Les grands acteurs répartissent ces coûts sur beaucoup de transactions. Les plus petits corridors peuvent rester chers. Les familles voient le résultat sous forme de frais, de délais, de plafonds ou de rejets. L’objectif n’est pas d’éviter la conformité, mais de garder les transferts légaux accessibles aux familles qui en dépendent.

Les portefeuilles en dollars peuvent-ils aider ?

Un portefeuille en dollars peut supprimer certaines couches : pas de conversion obligatoire au moment de l’envoi, moins d’intermédiaires et un règlement plus rapide entre deux portefeuilles. C’est la logique des dollars numériques comme USDC ou USDT.

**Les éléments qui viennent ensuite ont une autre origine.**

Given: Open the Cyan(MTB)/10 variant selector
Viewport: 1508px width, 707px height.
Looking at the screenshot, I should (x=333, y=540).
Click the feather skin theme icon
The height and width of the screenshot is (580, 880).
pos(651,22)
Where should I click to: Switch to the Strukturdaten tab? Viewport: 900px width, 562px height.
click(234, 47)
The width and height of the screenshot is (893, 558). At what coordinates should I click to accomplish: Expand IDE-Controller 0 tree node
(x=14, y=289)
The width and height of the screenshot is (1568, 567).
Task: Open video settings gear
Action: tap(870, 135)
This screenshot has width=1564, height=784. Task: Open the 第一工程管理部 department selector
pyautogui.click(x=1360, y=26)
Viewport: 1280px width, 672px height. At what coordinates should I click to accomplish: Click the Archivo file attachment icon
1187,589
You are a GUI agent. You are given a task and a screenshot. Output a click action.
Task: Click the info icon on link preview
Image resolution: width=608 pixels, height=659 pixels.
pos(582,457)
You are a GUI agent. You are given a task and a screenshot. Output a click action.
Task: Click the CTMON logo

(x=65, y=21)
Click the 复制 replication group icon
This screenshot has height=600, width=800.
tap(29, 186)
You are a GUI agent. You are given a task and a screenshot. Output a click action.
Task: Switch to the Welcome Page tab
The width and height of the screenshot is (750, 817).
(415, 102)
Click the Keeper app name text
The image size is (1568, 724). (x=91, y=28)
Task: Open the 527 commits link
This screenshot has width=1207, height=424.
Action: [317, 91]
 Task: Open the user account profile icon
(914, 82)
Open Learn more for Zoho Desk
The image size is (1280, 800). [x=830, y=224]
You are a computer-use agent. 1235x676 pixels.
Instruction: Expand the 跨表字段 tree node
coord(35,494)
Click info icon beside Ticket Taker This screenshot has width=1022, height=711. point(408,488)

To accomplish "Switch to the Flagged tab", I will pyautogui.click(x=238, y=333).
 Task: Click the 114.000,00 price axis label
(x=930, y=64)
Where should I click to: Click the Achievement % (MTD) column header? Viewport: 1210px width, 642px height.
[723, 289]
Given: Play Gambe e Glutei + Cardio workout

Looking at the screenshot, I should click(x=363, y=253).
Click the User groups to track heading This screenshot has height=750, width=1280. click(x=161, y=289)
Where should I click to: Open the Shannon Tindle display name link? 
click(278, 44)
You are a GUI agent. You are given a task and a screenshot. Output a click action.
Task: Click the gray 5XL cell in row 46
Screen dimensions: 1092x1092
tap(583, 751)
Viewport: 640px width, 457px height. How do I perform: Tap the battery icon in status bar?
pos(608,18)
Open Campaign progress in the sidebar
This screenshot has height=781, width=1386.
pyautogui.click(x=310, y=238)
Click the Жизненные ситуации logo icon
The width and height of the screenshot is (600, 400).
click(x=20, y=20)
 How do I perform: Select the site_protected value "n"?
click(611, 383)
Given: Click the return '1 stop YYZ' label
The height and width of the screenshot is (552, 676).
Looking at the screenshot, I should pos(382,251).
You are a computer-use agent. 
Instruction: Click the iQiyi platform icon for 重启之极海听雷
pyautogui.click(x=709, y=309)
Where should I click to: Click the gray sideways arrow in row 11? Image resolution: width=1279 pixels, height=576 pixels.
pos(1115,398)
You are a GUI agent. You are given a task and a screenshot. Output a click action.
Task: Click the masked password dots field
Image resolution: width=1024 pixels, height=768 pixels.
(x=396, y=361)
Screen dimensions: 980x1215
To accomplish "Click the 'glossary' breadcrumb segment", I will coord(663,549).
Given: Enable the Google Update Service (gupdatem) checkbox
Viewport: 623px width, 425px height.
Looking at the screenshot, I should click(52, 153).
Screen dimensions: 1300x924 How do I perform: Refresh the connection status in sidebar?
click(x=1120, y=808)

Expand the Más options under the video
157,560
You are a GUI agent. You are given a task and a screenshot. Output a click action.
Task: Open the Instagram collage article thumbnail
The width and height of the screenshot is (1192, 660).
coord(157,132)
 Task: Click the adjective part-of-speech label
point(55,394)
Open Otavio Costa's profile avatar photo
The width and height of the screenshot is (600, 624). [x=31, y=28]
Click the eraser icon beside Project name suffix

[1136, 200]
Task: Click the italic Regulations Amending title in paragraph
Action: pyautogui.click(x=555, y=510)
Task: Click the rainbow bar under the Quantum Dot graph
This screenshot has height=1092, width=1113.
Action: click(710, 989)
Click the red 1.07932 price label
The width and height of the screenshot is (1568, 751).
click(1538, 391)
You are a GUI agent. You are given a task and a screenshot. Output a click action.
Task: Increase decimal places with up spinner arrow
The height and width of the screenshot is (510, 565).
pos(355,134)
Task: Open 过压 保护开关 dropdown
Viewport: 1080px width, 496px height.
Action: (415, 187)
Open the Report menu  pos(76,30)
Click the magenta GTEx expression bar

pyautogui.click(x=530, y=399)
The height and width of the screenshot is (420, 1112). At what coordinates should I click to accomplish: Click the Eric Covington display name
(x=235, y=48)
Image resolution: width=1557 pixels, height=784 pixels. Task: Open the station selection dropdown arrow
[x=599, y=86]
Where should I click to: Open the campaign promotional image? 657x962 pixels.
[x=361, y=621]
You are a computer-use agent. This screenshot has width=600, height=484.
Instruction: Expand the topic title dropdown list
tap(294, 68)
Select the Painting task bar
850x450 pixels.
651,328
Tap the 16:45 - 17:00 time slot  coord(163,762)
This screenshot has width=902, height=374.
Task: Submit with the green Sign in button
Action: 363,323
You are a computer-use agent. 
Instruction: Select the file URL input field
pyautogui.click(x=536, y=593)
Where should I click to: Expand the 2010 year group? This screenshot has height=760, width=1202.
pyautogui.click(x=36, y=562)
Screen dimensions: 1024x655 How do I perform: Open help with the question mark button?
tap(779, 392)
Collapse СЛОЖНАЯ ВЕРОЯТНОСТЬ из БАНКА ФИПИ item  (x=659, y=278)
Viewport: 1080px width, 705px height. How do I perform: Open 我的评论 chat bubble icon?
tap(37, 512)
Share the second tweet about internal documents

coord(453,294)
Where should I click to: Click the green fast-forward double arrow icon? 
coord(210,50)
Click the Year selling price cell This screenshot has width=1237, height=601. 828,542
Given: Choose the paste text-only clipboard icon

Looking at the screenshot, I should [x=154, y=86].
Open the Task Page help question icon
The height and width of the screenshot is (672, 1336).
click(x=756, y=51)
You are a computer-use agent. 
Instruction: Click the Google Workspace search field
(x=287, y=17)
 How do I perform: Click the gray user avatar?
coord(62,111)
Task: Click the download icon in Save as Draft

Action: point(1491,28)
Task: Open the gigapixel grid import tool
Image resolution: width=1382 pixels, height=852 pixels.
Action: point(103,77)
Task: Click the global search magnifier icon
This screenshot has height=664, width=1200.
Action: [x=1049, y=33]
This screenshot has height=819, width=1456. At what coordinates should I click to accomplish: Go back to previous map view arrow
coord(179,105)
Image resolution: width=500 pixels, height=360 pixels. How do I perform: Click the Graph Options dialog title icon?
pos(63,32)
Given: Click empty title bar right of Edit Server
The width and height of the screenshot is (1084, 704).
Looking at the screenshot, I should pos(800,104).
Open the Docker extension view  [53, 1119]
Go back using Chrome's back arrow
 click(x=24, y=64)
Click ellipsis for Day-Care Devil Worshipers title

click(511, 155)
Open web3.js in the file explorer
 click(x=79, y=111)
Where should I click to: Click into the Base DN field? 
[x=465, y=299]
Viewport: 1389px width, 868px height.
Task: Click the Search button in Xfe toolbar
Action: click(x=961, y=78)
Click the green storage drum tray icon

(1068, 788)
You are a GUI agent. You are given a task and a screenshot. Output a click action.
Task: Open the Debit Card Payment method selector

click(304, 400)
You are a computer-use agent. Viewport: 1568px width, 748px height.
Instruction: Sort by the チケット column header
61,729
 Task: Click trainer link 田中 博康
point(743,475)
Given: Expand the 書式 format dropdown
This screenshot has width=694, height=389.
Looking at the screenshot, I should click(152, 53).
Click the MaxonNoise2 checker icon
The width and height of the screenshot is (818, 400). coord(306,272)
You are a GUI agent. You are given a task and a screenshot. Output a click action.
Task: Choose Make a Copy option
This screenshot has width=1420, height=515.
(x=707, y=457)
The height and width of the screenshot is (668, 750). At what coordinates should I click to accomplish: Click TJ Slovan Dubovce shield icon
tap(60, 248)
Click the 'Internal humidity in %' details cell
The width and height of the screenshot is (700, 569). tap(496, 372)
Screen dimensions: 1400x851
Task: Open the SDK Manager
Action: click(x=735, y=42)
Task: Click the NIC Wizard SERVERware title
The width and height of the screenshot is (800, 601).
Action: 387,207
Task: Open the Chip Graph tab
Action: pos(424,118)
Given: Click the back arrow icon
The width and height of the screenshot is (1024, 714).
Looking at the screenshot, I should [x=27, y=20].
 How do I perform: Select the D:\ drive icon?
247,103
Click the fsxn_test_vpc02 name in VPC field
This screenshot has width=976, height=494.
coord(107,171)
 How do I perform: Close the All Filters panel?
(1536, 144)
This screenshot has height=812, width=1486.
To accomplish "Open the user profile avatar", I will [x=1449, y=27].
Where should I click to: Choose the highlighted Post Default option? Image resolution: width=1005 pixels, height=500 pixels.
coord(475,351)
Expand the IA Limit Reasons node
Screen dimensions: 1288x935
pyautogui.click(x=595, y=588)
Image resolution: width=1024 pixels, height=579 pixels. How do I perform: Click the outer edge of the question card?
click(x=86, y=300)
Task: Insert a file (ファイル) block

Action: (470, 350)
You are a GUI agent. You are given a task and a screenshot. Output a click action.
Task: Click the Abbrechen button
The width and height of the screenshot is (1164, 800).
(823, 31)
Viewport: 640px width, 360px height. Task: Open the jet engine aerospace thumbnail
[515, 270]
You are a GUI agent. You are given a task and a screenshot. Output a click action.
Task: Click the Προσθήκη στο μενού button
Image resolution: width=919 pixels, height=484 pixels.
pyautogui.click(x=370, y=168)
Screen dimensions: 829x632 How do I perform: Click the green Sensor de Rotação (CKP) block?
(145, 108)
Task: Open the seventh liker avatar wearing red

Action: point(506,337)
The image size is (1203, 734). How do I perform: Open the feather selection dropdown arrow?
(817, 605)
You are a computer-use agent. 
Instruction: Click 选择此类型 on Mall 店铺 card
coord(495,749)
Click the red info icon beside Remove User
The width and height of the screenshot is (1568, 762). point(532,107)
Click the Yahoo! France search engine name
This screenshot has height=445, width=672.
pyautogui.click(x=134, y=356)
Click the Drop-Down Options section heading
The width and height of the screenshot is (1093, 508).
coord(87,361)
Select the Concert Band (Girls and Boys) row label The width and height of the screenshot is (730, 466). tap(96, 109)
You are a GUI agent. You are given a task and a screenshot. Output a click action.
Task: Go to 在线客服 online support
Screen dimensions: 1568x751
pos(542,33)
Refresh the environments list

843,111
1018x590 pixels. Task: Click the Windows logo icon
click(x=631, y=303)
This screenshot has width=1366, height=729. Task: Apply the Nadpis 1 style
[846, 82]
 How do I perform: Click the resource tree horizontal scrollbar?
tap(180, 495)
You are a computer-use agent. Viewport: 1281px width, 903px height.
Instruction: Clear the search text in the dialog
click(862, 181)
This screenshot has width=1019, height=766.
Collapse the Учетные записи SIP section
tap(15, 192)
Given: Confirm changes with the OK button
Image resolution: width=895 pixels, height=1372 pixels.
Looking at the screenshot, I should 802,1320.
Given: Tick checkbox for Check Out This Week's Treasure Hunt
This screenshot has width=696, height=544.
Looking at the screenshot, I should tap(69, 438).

Le test reste pratique. Le destinataire peut-il garder des dollars sans risque inutile ? Peut-il les convertir localement quand il en a besoin ? Comprend-il le réseau, le token et l’adresse ? Arca est utile dans ce cas précis : envoyer des dollars d’une app à l’autre, puis laisser le destinataire décider quand convertir. Ce n’est pas une banque, et ce n’est pas automatiquement la meilleure route pour chaque famille.

Que faire avant d’envoyer ?

Comparez le coût total, pas seulement le mot “frais”. La Banque mondiale montre encore de grands écarts par corridor : l’Afrique subsaharienne reste plus chère que certains marchés de réception du G20. Avant d’envoyer, demandez :

  • combien le destinataire reçoit vraiment ;
  • quel taux de change est appliqué ;
  • si le retrait en espèces coûte plus cher ;
  • si un portefeuille ou un dépôt bancaire est disponible ;
  • si recevoir des dollars d’abord peut aider.

Pour passer à l’action, lisez comment envoyer de l’argent à l’international avec moins de frais et comment comparer les apps de transfert avant d’envoyer.


Sources

Questions fréquentes

Pourquoi les frais de transfert international dépassent-ils encore la cible de l’ONU ?

Parce que beaucoup de transferts passent encore par des intermédiaires, une conversion de devise, des contrôles de conformité et parfois un réseau physique de retrait en espèces.

Quelle est la cible de l’ONU pour les frais de transfert international ?

L’objectif 10.c des ODD vise des coûts de transaction inférieurs à 3 % d’ici 2030 et la suppression des corridors dont le coût dépasse 5 %.

Quel est le frais caché le plus courant ?

La marge sur le taux de change est souvent le plus difficile à voir, car il réduit le montant reçu sans apparaître comme une ligne de frais.